Foster Brother

Ray Smith

rayRay Smith was probably my first real hero. He is the son of a man who married my father’s aunt. When he was about 14 and I was about five - he had babysat us once or twice.

When he was 15, he was running with “the wrong crowd” and both his mother (who lived with her parents) and his father really felt like they could not deal with him anymore. If I remember correctly, his father asked my mother - or my mother volunteered to let him stay with us. I do not remember my father being as enthusiastic!

At the time, we were living in a two-story house in Detroit. The second story was a converted attic split in half. My brothers Doug, Dan and I had our bedroom on one-half - and Ray moved into the other half. He also quickly took over the basement for his model cars. I remember he painted this real cool King Cobra on a basement wall.

Ray and his friends were greasers. In my book, they were the coolest people on Earth. Ray was a regular James Dean. Always dressed nice and had plenty of young snapper swinging from his zipper. This too was cool!

Shortly after Ray moved in, we moved down to Texas. Even though I was a punk kid, Ray would often take me with him cruisin in his 55 Dodge. Cowboys and robbers was the big kid game back then and Ray would take the time to play it with us. He would always be Dishonest John (Beanie and Cecil was the new cartoon). When we lived in San Marcos, we lived in a one-bedroom apartment in a big house converted into 10 apartments. My parents and Donald (the baby then) would sleep in the living room and my two other brothers, sister, Ray and I would sleep in the bedroom. We only had one pillow and would fight over it every night. But it didn’t matter much because when it was Ray’s turn to go to bed - that sucker would come flying out from under whomever’s head was on it!

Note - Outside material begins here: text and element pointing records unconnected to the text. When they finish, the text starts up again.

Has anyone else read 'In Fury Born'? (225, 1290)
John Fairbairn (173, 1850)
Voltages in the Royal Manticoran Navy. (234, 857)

Ray joined the army when I was in the third grade and I did not see much of him for a couple years as he was in Germany, and then Atlanta when he got out. When I was about 14, we took a cross-country trip, which included stopping to see him, Glenda and their new daughter Andrea in Atlanta. Ray was the manager of a collection agency, had a brand new 68 Thunderbird, and showed me a closet of clothes that I never knew was possible for one person to have. I made up my mind right then that I was going to be in the debt collection business and have nice stuff too!

When I turned 15 - my family had just moved to Buffalo and Ray was a manager of a collection agency 200 miles away in Cleveland. I was having problems getting along with my family, mostly with my father as most teenaged boys do, and Ray drove to Buffalo to bring me back to Cleveland for a couple weeks. That was two weeks of Heaven! Men’s clubs, strip joints, 3D porno movies, poker games and just about everything else a 15-year-old boy lives for! I really hated to go home.

In March of 1977, I moved back down to Houston, Texas - where Ray lived. He would give me advice as to which agency to work at and other debt collection tips. Once I had gained experience, I went to work for him.

Ray was the first cool person I ever knew. I learned from him that a poor boy could hit the jackpot.

Sadly, the last ten years of Ray’s life he was in bad health — and led a fairly miserable life. He passed away in 2008.